You don't really need calculus for this.

At t=2 it's leaking at a rate of 60 cm^3/s.
At t=3 it's leaking at a rate of 90 cm^3/s.

The average rate of leakage during the third second is (60+90)/2 cm^3/s = 75 cm^3/s so the volume of liquid leaked in the third second is 75 cm^3.
• Sep 13th 2012, 06:29 AM
zikcau25
Re: Anomaly in Maths Textbook (Integration) or from Me?
I agree with you sir :).

But the problem above is simple equation and short interval between $t_1$ and $t_2$.

Calculus is the simplest and general solution to all equations as it get complex, ex. $v=\frac{t^7}{7}-\frac{3t^8}{8}$ etc..
Would be tedious without Calculus.

I think people should use Calculus more often to get familiar with it's magical range of applications in most cases.
• Sep 13th 2012, 06:49 AM
Prove It
Re: Anomaly in Maths Textbook (Integration) or from Me?
Quote:

Originally Posted by zikcau25
So far as I have learned,
one has to integrate the curve f(x) function only in order to find the area under the curve.

But I Quote as follows:
************************************************** ******************
The volume $V$ of the liquid in a container leaks out at the rate of $30t$ $cm^3s^_-1$ where $t$ is the time in seconds.
Find the amount of liquid lost in the third second.

Solution ...

$\frac{\mathrm{d}V}{\mathrm{d} x}=-30t$ (decreasing)

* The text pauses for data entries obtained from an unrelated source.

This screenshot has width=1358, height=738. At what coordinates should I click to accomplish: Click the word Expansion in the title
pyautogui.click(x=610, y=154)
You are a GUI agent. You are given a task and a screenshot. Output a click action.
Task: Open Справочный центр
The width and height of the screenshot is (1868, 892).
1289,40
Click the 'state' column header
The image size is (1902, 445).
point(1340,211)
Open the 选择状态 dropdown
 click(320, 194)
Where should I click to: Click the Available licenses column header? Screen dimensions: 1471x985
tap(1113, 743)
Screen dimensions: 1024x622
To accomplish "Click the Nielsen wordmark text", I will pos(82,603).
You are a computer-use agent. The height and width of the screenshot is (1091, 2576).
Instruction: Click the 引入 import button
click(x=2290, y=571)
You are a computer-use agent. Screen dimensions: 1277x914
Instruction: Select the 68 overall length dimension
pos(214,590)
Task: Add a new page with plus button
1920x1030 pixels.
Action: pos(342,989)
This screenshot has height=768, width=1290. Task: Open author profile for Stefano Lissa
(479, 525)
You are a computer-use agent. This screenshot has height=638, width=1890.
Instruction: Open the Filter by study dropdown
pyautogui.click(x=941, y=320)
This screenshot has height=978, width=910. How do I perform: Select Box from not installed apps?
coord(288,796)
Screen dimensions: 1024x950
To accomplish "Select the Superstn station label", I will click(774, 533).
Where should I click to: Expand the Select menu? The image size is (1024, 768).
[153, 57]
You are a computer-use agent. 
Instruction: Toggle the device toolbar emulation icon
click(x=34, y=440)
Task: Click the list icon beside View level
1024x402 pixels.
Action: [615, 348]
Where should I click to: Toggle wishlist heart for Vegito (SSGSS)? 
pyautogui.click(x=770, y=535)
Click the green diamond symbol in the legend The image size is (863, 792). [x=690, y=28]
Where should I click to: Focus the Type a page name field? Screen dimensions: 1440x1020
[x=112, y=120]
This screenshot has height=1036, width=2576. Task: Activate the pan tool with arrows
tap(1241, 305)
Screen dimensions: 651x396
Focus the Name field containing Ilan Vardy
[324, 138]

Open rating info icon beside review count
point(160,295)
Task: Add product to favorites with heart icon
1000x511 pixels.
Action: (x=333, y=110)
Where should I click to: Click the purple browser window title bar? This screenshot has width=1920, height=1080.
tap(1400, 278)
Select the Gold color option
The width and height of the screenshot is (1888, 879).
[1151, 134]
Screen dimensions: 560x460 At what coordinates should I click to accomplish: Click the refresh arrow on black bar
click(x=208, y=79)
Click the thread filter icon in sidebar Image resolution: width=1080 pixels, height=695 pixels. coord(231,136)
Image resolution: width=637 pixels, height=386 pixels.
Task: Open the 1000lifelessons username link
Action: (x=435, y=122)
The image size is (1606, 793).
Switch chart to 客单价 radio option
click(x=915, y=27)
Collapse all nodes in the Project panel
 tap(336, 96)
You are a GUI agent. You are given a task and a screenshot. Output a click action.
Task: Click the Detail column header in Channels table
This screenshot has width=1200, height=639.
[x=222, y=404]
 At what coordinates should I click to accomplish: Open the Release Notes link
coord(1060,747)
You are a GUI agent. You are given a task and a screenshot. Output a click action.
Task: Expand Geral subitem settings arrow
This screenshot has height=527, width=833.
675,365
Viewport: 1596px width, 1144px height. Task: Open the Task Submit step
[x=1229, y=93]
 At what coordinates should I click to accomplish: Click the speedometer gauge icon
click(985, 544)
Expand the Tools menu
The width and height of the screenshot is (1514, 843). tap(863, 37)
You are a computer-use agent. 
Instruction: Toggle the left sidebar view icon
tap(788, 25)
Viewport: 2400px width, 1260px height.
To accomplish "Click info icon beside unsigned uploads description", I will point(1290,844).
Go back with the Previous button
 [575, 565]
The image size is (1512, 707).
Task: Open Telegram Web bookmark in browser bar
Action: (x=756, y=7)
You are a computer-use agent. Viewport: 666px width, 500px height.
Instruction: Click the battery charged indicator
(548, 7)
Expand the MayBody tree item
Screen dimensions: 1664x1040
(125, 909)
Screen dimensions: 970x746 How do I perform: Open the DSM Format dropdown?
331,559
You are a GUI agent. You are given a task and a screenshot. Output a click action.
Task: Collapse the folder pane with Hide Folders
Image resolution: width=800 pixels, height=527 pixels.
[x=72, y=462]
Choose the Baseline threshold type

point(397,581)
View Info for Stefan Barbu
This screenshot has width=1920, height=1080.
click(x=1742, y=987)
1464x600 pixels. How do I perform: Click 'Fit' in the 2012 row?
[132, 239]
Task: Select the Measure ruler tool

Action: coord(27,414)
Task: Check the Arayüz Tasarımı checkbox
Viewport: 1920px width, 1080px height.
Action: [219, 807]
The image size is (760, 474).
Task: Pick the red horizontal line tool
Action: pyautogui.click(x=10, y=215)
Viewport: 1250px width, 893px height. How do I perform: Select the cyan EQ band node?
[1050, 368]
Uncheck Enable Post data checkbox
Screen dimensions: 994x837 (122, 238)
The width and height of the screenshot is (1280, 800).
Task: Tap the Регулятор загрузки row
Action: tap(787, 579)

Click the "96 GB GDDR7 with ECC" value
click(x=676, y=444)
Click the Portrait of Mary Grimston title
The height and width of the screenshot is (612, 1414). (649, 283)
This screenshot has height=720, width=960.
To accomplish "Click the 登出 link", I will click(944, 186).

The third second is between $t=2$ and $t=3$.

So we find (value of $V$ when $t=3$) $-$ (value of $V$ when $t=2$ using a definite integral.

Change of volume = $\int_{2}^{3}\frac{\mathrm{d}V}{\mathrm{d} t} dt=\int_{2}^{3}(-30t) dt= \left[-15t^2\right]_2^3=-135-(-60)=-75$

Hence $75$ $cm^3$ of liquid was lost in the third second.

************************************************** ******************

According to me, one should integrate the gradient function back to the curve function and then integrate again as usual to find area.

So,
Equation of Curve = $\int (-30t)\hspace{1mm}\textup{dt}$

$V=-15t^2+c$

Arbitrary constant C may be ignored as t=0 when V=0 for physical variables.

$V=-15t^2$

Therefore,
Change of Volume between $t=2$ and $t=3$

$\int_{2}^{3}(-15t^2)= \left[-5t^3\right]_2^3=(-135)-(-40)=-95$

The volume lost must be 95 $cm^3$, How far do you agree?(Thinking)

Are you sure it's dV/dx = -30t and not dV/dt = -30t?
• Sep 13th 2012, 07:27 AM
zikcau25
Re: Anomaly in Maths Textbook (Integration) or from Me?
Thank you for pointing that copying error.
Due to troublesome Manual Latex editing without a straightforward latex software :(

Evidentl it is,

$\frac{\mathrm{d} v}{\mathrm{d} t}=-30t$

Hope if you can edit that mistake please in the first post.